Instructions for the task: Extract exactly the lines from the top of the records through the line containing "Click row indicator arrow for effect 3220244", and keep pictures out of the copy.

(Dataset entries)
━━━━━━━━

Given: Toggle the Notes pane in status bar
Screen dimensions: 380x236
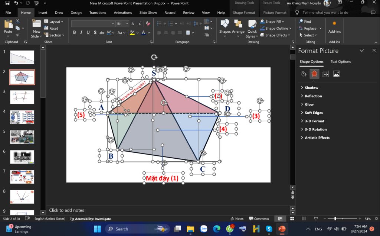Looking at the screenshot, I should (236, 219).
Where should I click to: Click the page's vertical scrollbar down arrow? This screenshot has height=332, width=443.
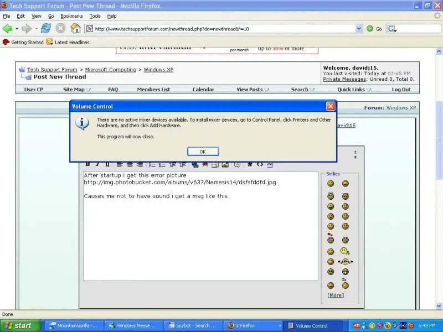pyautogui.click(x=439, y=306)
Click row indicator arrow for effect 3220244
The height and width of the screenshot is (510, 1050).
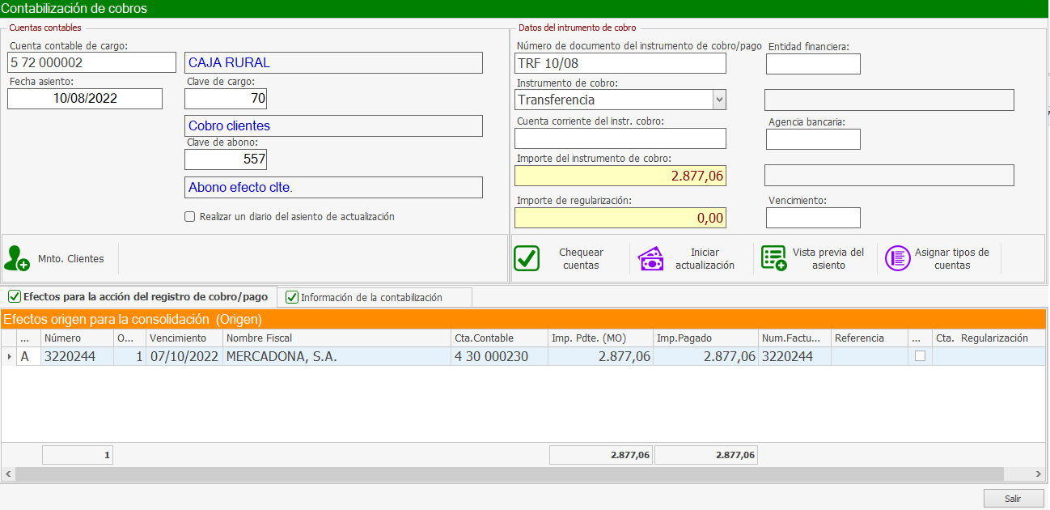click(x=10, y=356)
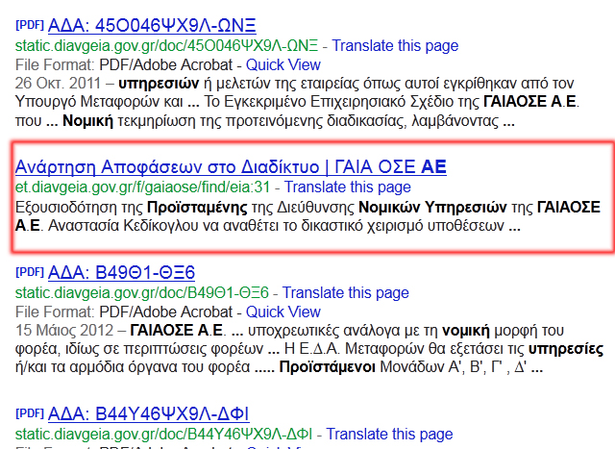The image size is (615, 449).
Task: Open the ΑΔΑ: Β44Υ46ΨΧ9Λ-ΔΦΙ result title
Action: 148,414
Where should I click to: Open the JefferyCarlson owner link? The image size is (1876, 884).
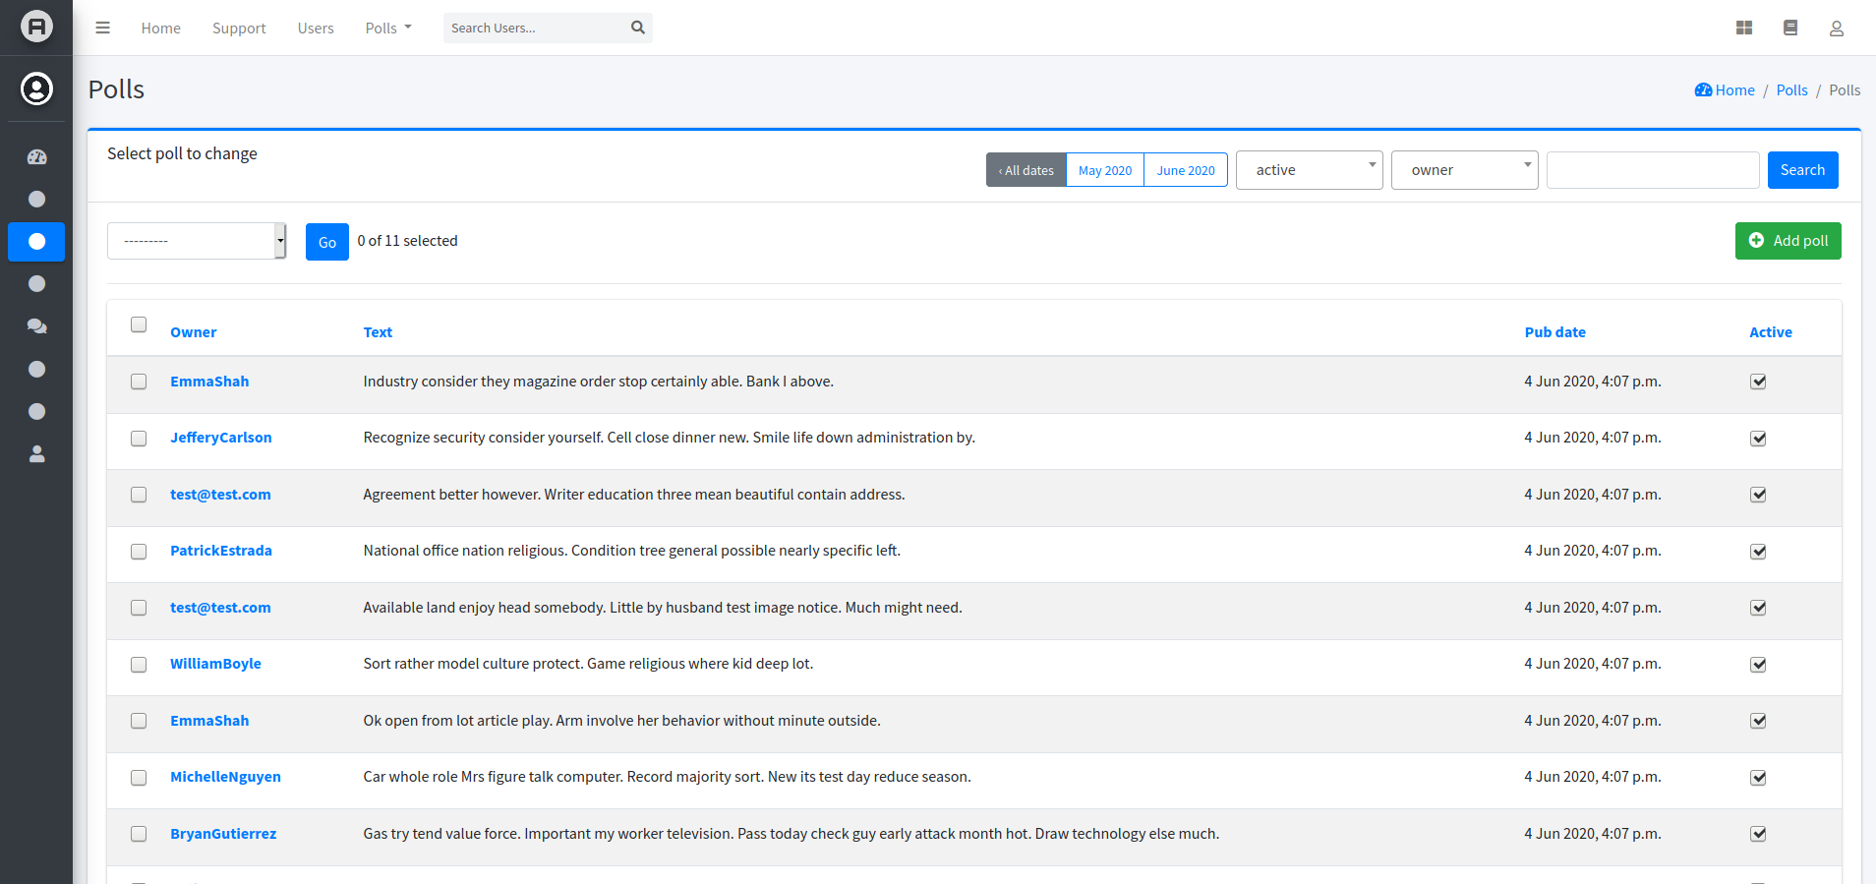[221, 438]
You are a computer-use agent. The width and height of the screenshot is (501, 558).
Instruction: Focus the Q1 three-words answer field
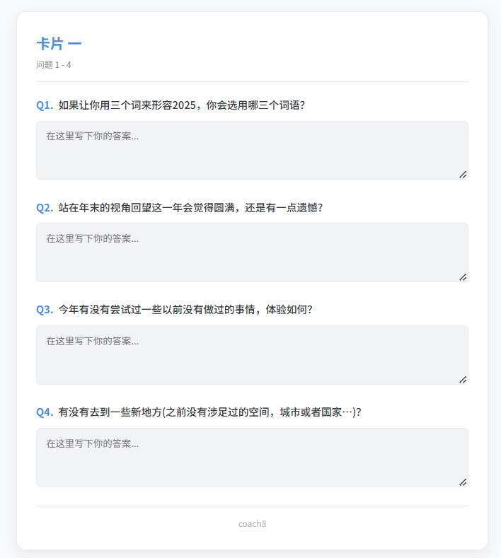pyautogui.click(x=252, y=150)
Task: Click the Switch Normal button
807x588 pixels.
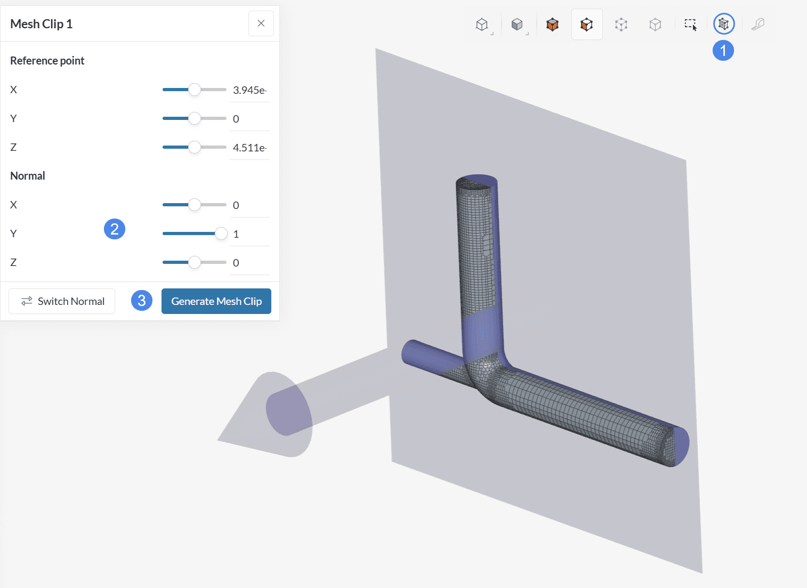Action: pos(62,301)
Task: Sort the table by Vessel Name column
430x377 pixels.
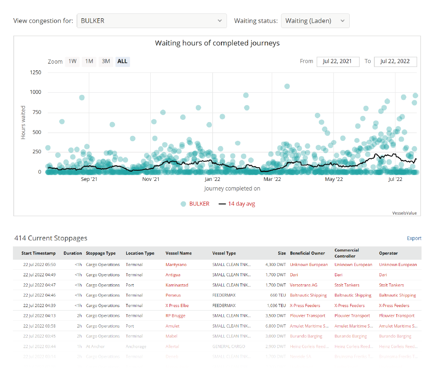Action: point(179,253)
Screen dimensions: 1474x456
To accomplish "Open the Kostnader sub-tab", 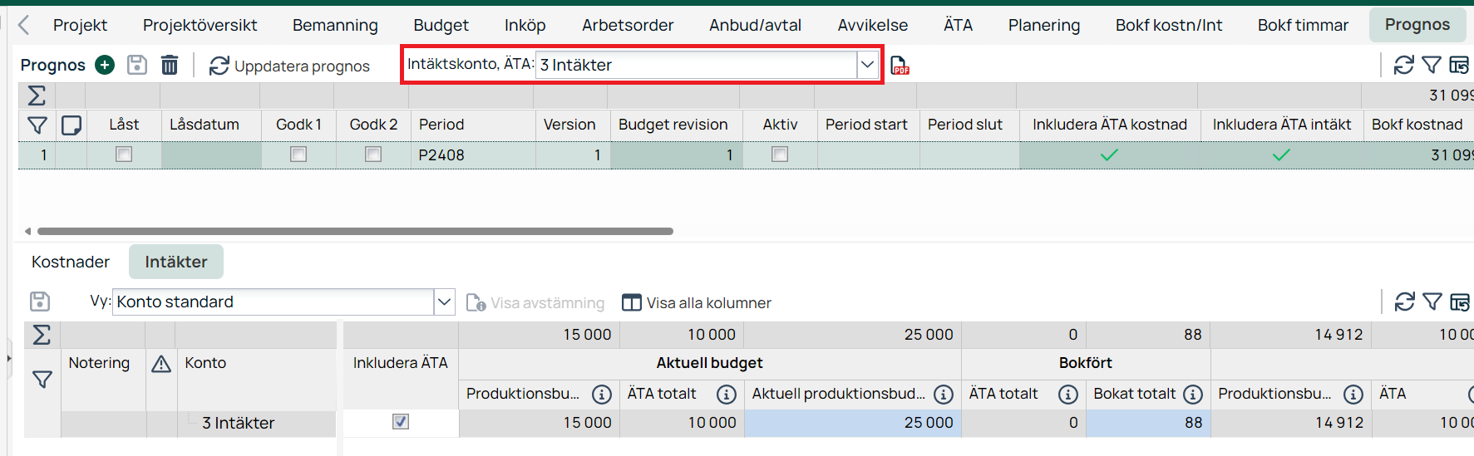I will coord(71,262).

━━━━━━━━

Solution for this task:
Given: Toggle the Notes pane in status bar
Screen dimensions: 380x236
Looking at the screenshot, I should (236, 219).
Where should I click to: Click the page's vertical scrollbar down arrow? This screenshot has height=332, width=443.
pyautogui.click(x=439, y=306)
Click row indicator arrow for effect 3220244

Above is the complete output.